D’une idée simple à une dynamique structurante.
L’histoire commence presque par hasard. Au départ, l’objectif était de faire descendre les mamans du bord du terrain pour qu’elles passent « de l’autre côté de la barrière ».
En 2023, quelques séances d’essai sont organisées. Le succès dépasse rapidement les attentes :
- 25 licenciées à la création,
- près de 120 aujourd’hui.
« On voulait partager la passion de nos enfants et faire du sport ensemble », expliquent les dirigeantes. Très vite, le projet dépasse le cercle des parents pour attirer des femmes de tous horizons, de 15 à 70 ans.

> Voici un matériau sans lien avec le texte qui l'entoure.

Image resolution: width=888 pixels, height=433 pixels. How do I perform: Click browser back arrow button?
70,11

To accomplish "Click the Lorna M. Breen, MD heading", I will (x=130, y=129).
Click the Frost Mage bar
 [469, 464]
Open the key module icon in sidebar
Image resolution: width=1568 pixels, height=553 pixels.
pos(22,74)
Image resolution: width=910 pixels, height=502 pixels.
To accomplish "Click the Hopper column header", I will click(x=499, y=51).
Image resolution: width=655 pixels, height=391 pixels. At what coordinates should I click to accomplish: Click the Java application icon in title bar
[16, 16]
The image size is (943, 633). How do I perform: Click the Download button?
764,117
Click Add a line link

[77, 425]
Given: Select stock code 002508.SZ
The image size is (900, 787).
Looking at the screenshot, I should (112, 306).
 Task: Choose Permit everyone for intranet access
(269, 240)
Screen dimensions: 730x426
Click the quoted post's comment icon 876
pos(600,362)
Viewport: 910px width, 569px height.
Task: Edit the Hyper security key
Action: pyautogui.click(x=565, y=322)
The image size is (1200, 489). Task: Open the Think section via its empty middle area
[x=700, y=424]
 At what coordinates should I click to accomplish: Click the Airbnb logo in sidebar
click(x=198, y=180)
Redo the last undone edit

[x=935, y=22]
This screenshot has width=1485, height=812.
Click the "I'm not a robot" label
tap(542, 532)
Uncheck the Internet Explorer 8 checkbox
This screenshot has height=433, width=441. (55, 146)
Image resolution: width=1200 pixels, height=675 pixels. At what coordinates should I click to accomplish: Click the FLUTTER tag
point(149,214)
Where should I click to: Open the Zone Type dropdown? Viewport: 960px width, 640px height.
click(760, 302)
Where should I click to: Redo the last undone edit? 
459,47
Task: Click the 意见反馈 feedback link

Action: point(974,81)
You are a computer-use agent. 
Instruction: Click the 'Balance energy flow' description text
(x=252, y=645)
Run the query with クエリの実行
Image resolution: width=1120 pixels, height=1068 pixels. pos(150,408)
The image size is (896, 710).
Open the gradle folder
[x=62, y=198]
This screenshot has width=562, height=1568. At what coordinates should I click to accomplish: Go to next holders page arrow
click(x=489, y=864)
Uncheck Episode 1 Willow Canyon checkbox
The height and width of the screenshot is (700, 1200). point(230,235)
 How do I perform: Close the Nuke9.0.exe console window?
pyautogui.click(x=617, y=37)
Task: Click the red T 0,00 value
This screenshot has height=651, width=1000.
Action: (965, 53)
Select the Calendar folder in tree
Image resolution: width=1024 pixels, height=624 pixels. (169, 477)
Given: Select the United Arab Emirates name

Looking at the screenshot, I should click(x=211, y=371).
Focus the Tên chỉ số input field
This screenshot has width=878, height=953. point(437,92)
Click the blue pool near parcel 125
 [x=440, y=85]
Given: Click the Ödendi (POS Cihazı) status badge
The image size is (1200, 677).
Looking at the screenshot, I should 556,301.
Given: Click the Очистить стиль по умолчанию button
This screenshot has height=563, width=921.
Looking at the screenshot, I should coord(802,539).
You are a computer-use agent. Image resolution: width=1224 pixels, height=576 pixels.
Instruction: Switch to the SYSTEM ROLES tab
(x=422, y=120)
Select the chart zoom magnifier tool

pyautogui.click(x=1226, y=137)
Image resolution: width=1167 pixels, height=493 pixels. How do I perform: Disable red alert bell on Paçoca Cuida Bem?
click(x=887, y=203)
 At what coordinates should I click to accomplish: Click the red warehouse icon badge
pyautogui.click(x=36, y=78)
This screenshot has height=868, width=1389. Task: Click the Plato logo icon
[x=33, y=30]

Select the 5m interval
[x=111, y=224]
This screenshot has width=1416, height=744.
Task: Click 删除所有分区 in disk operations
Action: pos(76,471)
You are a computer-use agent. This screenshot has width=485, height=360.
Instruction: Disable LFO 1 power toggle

Une offre sportive complète, du loisir à la compétition.
La force du pôle féminin réside dans la diversité des pratiques proposées, permettant à chacune de trouver sa place.
Les cadettes : l’avenir du club
Créée cette saison, l’équipe des 15-18 ans évolue en rugby à XV plaqué. Pour une première année, les résultats sont déjà prometteurs, avec une 4e place sur 9, signe d’un potentiel réel.
Les Jalloises : l’entente et la progression
L’équipe senior à X, montée en entente avec le club de Martignas-sur-Jalle, illustre la structuration progressive du projet. Après une première saison sans forfait (un indicateur clé de stabilité), les joueuses enregistrent leurs premières victoires et travaillent désormais sur la préparation physique pour limiter les blessures.
Les Salamandres : le rugby accessible
En rugby à 5 « touch », sans plaquage, la pratique se veut plus accessible mais tout aussi exigeante physiquement. L’équipe participe régulièrement aux tournois et parvient à aligner deux formations, preuve d’un vivier solide.
Une transformation culturelle au sein du club.
Au-delà du terrain, l’impact du pôle féminin se mesure aussi dans la vie quotidienne du club.
Le co-président Hervé Dubès souligne son rôle structurant : le groupe attire du public, renforce le bénévolat et participe activement au fonctionnement : boutique, buvette, encadrement des jeunes ou soins.
En quelques saisons, les joueuses sont passées d’un « petit groupe de mamans » à un acteur pleinement intégré. Les repas communs, les entraînements partagés et la convivialité ont progressivement fait tomber les barrières entre sections masculines et féminines.
Bienveillance, sororité et dépassement de soi.
Le discours des trois dirigeantes converge : la réussite repose autant sur l’état d’esprit que sur les résultats.
Le pôle féminin se veut un espace où l’on vient autant pour progresser sportivement que pour trouver un collectif.
Le mot revient souvent : sororité.
Créer du lien, accueillir sans jugement, donner confiance à celles qui n’osaient pas franchir le pas, y compris des femmes se disant « non sportives » constitue le cœur du projet.
Certaines commencent par le « touch » avant de passer au plaqué ; d’autres découvrent simplement le plaisir de l’effort collectif. Toutes évoquent la même satisfaction : se dépasser « pour la copine d’à côté ».
Des ambitions réalistes mais affirmées.
Si les dirigeantes ne prétendent pas rivaliser immédiatement avec les grandes places fortes du rugby féminin, elles affichent des objectifs clairs :
- stabiliser les effectifs,
- poursuivre la progression sportive,
- inscrire durablement le club parmi les références locales.
La progression est déjà tangible : montée en compétences, structuration des entraînements, développement de la préparation physique et résultats encourageants chez les jeunes.
Un projet sportif… et humain.
Le pôle féminin du SMRC s’inscrit dans une vision plus large du sport : un outil d’émancipation, de santé et de lien social.
Voyages pour assister à des compétitions internationales, week-ends d’intégration, supporters fidèles : la pratique dépasse largement le cadre du match.
La philosophie est simple : laisser à chacune le choix.
Faire du rugby, ou non, mais ne jamais se sentir empêchée.
Plus qu’une section, un symbole d’évolution.
En quatre ans, le rugby féminin du SMRC est passé d’une initiative conviviale à un projet structuré, capable d’attirer, de former et de fidéliser.
Il témoigne aussi d’une évolution plus large : celle d’un sport qui s’ouvre, se diversifie et se nourrit de nouvelles énergies.
Au bord du terrain, les encouragements ont changé de visage.
Derrière la balustrade, certaines regardent encore.
Mais de plus en plus nombreuses sont celles qui ont choisi de passer de l’autre côté.